What the task requires —
All that is required is the number of lines in this listing that hold "question".
----- Information shown -----
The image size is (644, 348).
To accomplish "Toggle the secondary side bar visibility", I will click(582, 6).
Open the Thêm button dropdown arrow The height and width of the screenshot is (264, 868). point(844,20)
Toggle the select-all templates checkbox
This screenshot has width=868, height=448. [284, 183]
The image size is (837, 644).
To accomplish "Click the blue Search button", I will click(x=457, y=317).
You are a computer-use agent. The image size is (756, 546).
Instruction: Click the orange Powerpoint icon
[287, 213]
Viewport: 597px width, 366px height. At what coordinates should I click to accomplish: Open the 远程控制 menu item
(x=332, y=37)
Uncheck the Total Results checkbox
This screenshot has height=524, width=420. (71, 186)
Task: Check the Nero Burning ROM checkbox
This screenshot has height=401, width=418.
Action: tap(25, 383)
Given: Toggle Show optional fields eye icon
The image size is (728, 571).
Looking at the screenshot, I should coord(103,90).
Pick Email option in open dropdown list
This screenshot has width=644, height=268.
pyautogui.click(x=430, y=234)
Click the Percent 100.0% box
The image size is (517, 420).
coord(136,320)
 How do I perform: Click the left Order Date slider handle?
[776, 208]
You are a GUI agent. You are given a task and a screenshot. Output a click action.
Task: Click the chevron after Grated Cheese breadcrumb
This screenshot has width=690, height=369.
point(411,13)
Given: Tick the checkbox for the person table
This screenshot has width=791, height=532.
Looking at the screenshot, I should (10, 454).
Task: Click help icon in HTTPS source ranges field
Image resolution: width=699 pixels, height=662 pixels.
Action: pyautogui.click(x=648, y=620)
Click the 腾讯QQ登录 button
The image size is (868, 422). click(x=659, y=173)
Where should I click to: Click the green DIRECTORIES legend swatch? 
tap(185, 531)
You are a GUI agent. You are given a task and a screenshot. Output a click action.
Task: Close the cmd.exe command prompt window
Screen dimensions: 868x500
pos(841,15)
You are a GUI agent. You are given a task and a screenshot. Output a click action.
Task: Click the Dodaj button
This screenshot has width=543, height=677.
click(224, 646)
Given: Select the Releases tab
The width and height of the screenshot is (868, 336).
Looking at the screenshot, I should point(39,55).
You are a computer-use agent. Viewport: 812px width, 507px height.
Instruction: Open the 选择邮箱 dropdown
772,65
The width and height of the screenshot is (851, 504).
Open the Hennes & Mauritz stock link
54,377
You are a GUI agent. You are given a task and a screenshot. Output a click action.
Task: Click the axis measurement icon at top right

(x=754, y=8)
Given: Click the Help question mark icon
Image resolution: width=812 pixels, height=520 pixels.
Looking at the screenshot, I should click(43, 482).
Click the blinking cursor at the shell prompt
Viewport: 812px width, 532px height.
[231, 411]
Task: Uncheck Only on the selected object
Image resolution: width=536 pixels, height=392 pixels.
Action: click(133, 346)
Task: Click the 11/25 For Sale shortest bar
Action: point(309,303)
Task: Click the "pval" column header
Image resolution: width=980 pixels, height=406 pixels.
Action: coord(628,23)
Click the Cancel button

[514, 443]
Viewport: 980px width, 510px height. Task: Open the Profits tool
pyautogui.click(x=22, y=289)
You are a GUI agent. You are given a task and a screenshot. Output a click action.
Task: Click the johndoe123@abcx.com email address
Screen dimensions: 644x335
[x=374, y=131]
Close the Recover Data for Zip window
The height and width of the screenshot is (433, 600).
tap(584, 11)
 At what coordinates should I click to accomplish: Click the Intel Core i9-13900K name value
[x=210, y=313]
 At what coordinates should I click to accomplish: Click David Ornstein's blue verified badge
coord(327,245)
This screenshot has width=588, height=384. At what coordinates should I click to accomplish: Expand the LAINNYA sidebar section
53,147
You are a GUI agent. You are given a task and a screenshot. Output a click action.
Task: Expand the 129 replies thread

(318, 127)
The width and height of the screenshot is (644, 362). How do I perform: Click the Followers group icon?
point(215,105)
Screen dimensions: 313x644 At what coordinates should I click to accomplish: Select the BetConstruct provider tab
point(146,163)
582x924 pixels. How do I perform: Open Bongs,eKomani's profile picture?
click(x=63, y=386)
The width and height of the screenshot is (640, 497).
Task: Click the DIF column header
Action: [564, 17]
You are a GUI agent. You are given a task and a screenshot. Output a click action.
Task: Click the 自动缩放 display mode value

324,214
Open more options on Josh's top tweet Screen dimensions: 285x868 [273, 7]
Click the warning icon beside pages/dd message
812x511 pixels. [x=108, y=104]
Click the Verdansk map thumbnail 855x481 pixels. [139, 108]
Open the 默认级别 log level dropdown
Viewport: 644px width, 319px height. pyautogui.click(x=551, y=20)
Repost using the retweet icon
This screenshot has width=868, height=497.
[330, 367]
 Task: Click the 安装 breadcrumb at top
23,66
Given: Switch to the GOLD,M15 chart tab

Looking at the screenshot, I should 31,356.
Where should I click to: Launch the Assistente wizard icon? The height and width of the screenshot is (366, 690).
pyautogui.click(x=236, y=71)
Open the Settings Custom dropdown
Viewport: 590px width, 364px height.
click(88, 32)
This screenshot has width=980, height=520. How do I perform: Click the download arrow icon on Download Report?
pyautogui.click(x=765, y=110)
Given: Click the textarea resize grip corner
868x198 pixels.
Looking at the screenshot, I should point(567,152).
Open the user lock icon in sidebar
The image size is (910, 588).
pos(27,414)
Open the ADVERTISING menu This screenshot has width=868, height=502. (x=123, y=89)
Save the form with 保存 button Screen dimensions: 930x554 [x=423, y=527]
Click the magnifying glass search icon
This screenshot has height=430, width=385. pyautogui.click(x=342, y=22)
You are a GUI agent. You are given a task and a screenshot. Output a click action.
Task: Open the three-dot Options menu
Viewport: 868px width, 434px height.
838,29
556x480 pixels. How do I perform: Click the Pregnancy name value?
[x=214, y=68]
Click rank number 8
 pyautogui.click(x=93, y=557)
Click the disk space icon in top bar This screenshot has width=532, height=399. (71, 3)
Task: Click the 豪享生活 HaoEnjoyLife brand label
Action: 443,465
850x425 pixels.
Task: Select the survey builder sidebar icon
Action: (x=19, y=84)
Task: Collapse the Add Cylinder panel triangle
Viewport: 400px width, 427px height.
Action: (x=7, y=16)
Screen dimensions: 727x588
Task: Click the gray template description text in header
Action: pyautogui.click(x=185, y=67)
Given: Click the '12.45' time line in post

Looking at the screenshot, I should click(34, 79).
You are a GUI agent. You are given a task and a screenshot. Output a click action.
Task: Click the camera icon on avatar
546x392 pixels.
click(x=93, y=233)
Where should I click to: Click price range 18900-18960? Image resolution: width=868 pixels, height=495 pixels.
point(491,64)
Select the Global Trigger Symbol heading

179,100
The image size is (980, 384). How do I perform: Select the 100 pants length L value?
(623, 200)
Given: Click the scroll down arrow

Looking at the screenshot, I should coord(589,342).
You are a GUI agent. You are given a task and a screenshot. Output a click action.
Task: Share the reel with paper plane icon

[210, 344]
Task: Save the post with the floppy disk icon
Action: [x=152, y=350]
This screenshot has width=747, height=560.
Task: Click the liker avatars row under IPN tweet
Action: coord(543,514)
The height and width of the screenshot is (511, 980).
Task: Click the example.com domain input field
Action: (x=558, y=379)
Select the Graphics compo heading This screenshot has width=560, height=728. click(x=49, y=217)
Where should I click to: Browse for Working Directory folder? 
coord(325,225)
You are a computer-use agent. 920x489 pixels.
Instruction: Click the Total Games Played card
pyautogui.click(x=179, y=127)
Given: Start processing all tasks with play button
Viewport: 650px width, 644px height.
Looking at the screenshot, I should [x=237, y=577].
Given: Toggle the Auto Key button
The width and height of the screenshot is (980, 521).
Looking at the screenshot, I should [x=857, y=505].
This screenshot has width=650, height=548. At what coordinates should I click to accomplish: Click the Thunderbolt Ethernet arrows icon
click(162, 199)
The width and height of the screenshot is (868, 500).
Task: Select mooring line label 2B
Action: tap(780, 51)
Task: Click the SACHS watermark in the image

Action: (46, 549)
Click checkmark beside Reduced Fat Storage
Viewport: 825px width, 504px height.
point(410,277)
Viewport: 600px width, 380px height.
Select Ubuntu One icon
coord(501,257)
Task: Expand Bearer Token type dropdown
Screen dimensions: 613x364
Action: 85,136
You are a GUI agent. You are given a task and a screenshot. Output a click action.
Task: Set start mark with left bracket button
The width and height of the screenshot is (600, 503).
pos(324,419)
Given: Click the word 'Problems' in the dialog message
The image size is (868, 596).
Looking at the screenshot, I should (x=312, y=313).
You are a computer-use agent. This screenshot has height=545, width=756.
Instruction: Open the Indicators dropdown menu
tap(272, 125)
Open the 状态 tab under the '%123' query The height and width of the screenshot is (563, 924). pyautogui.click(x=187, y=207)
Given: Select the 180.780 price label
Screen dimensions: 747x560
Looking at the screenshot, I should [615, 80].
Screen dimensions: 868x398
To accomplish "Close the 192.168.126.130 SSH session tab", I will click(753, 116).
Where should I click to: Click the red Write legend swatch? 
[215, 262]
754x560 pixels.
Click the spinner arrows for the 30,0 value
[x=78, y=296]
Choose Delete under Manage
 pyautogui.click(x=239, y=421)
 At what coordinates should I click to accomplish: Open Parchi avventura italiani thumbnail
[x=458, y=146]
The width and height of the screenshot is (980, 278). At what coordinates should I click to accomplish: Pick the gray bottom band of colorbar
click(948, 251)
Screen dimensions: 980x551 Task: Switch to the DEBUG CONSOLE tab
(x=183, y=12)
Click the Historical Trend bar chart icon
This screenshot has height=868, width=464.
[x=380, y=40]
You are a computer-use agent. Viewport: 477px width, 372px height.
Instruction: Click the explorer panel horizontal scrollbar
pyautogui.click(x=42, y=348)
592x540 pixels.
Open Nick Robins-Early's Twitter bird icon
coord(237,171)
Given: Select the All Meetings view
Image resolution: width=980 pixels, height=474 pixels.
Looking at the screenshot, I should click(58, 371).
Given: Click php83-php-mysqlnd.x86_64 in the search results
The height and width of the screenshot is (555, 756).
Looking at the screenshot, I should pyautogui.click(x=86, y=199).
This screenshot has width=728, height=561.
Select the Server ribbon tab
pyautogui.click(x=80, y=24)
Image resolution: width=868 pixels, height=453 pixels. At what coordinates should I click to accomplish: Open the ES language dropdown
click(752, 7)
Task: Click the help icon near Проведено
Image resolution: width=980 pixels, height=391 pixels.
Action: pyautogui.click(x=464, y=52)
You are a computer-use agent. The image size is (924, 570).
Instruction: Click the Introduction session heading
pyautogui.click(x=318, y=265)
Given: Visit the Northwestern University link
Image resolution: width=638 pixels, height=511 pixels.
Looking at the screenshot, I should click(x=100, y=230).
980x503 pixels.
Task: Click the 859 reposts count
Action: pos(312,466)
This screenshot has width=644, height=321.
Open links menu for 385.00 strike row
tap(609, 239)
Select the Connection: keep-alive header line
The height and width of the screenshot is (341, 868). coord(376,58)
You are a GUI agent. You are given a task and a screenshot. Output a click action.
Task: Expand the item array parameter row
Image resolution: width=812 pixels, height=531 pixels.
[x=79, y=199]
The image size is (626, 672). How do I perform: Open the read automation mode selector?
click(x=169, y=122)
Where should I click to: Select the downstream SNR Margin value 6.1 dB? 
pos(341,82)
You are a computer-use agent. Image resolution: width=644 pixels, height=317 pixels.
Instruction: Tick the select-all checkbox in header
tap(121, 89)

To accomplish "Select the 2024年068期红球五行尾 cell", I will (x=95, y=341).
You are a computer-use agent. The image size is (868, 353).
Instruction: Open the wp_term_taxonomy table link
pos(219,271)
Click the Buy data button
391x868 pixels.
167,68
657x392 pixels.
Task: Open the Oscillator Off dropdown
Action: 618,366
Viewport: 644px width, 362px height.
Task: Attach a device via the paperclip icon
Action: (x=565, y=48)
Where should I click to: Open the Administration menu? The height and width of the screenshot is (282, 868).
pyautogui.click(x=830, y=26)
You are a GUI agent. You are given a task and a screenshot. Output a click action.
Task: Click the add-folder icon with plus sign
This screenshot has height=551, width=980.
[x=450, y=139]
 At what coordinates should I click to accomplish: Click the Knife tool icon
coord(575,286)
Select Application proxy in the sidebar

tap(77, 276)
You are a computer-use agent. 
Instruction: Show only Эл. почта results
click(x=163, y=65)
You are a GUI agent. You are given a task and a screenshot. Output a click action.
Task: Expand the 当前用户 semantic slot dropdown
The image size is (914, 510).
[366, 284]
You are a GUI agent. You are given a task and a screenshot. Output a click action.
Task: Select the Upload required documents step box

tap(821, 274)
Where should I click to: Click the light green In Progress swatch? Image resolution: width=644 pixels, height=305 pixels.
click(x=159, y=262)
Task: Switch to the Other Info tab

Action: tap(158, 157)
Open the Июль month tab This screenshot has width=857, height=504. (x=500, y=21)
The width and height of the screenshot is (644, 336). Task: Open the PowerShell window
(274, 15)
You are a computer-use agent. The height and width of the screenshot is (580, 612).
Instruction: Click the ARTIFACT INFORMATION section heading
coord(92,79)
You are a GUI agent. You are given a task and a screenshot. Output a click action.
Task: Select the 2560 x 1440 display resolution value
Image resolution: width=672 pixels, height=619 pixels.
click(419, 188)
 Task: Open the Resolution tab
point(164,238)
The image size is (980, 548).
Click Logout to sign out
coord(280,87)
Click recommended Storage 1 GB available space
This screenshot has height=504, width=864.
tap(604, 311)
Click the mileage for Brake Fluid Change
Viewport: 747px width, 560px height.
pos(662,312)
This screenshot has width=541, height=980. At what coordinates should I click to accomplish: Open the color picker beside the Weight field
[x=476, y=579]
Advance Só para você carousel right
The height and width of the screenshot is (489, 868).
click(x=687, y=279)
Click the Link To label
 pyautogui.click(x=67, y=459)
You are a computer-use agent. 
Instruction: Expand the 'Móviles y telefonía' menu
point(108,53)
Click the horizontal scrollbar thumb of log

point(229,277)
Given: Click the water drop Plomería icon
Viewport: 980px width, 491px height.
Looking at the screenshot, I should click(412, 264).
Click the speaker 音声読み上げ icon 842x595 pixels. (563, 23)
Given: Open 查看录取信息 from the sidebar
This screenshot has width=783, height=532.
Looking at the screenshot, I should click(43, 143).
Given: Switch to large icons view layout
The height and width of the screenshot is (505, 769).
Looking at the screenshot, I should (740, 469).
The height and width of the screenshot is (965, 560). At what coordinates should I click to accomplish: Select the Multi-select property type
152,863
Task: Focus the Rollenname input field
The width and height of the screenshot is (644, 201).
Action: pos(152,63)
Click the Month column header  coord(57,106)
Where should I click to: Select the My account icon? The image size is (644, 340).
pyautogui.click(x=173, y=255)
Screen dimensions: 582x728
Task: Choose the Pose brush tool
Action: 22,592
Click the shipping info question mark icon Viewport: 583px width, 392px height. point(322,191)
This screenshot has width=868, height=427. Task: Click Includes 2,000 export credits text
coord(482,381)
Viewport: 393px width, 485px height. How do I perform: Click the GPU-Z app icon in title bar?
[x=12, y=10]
-----
Solution —
2